High Write Latency and Transaction Failures Pods using NFS Storage
search cancel

High Write Latency and Transaction Failures Pods using NFS Storage

book

Article ID: 431300

calendar_today

Updated On:

Products

VMware Tanzu Kubernetes Grid VMware vSphere ESXi

Issue/Introduction

  • Applications running on Tanzu Kubernetes Grid (TKG) experience severe write latency peak workload periods
  • Temporary resolution following a pod restart.

     

     

Environment

TKG 2.4.1

ESXi 8.0 U3

Cause

  • NFS client is negotiating a 64KB block size (rsize=65536, wsize=65536).
  • Log in to the TKG worker node.

    Check the Mount:

    mount | grep nfs | grep <NFS IP address> 

  • The output shows your NFS client is negotiating a 64KB block size (rsize=65536, wsize=65536).
  • In a TKGm environment (likely running on vSphere/NSX), transferring data in small 64KB chunks creates massive overhead.
  • To transfer just 1GB of data, the client and server have to exchange roughly 16,000 requests with this configuration..

Resolution

Increasing the NFS block size to 1MB (1048576) reduces IOPS overhead and improves throughput for high-workload applications.

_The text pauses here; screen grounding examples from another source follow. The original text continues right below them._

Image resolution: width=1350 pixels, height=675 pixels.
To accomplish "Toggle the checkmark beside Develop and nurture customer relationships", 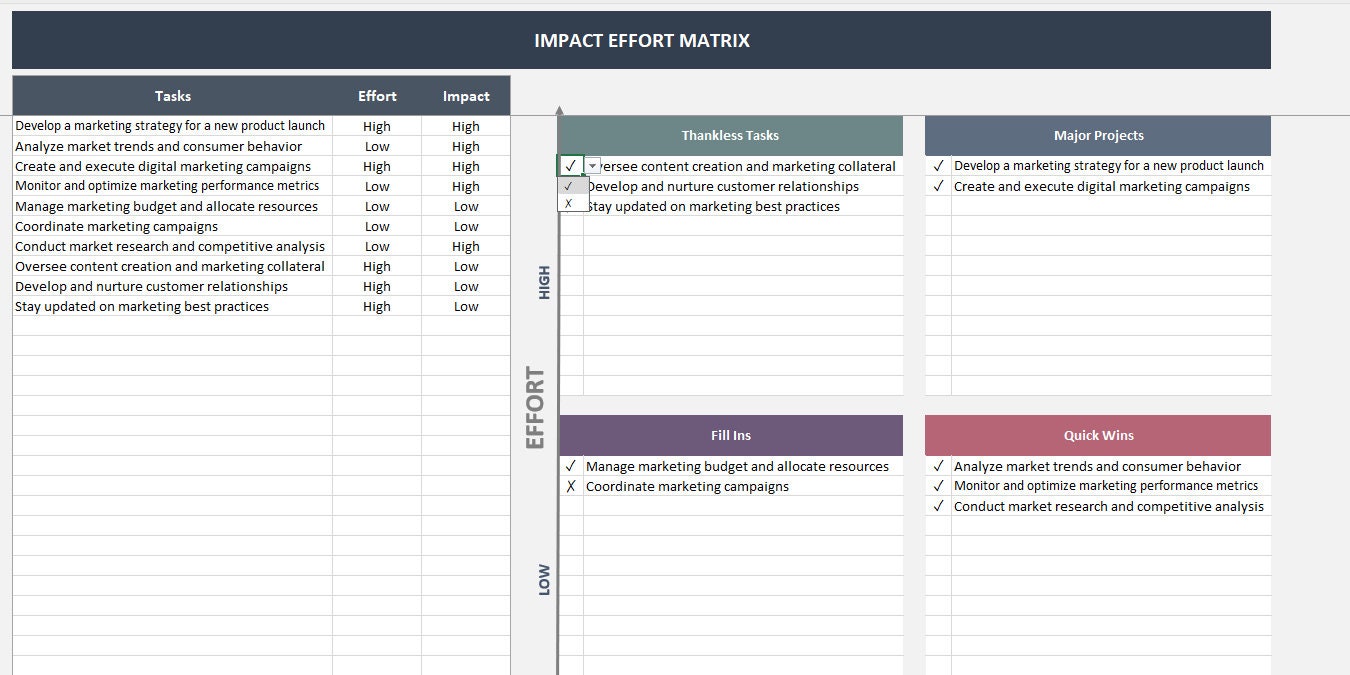I will tap(571, 186).

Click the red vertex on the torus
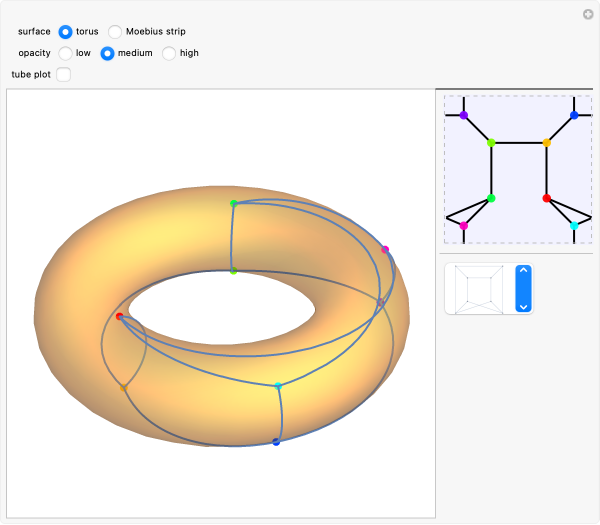pyautogui.click(x=120, y=316)
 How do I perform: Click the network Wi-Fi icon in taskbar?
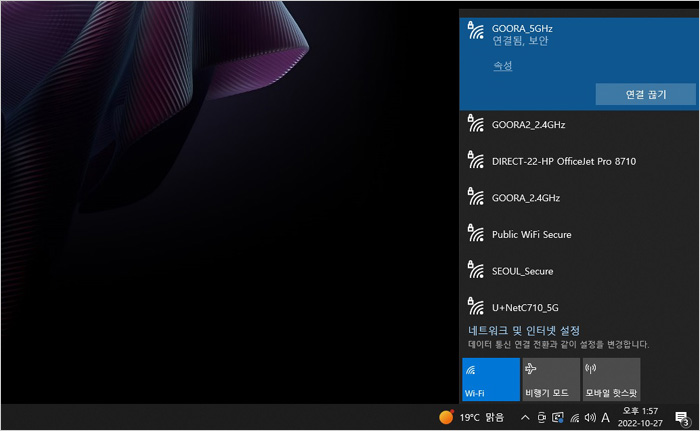point(574,417)
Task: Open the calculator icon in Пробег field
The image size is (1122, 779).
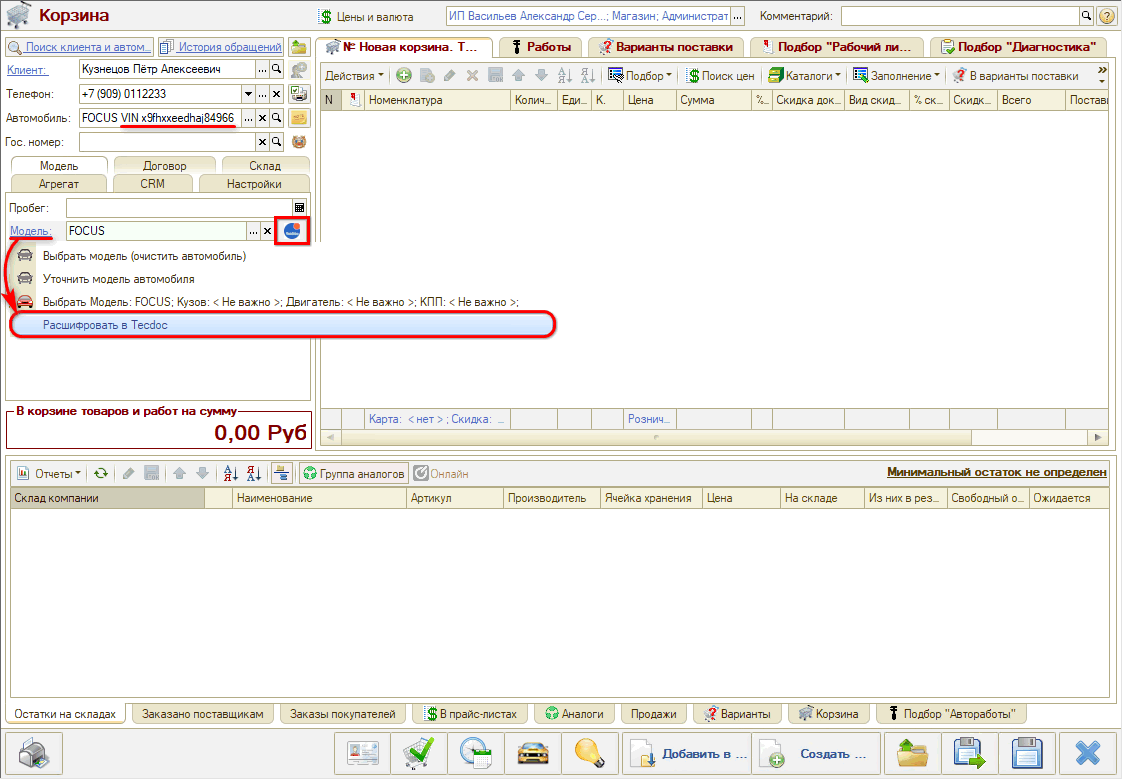Action: 298,208
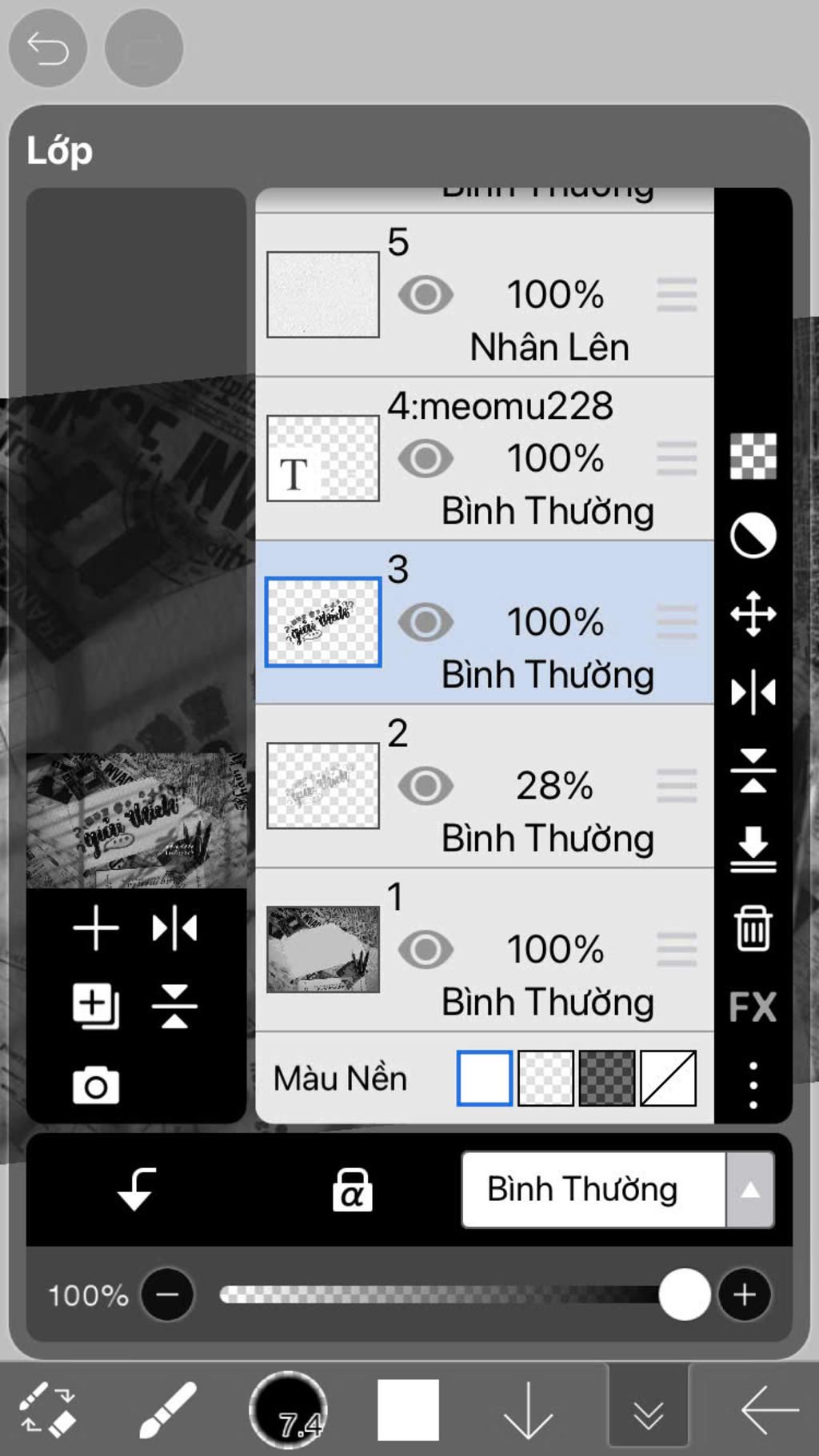Hide layer 1 eye icon
Screen dimensions: 819x1456
point(425,950)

  1. Back up the PV configuration file 

    kubectl get pv <pv-name> -o yaml > <pv-name>-backup.yaml

  2. Edit the PV 

    kubectl edit pv <pv-name>

  3. Add the below mountOptions to the spec

    mountOptions:
      - hard
      - nfsvers=4.1
      - rsize=1048576
      - wsize=1048576
      - noatime

    Note: The mountOptions: should be aligned vertically with capacity: and nfs

    Sample file after editing

    apiVersion: v1
    kind: PersistentVolume
    metadata:
      name: <PV Name>
      ...
    spec:
      accessModes:
      - ReadWriteMany
      capacity:
        storage: 100Gi
      mountOptions:           # <--- NEW SECTION
      - hard
      - nfsvers=4.1
      - rsize=1048576
      - wsize=1048576
      - noatime
      nfs:
        path: /#######/<PV Name>
        server: <NFS IP adress>
    ...
  4. Save and Exit (Press Esc, type :wq, and hit Enter)

  5. Recreate the Pod

    kubectl delete pod <pod-name> -n <namespace>
  6. SSH into the worker node and run to confirm  the block size is changed. 

     mount | grep <NFS IP Address>

    Output should show rsize=1048576 and wsize=1048576 as mentioned in step 3.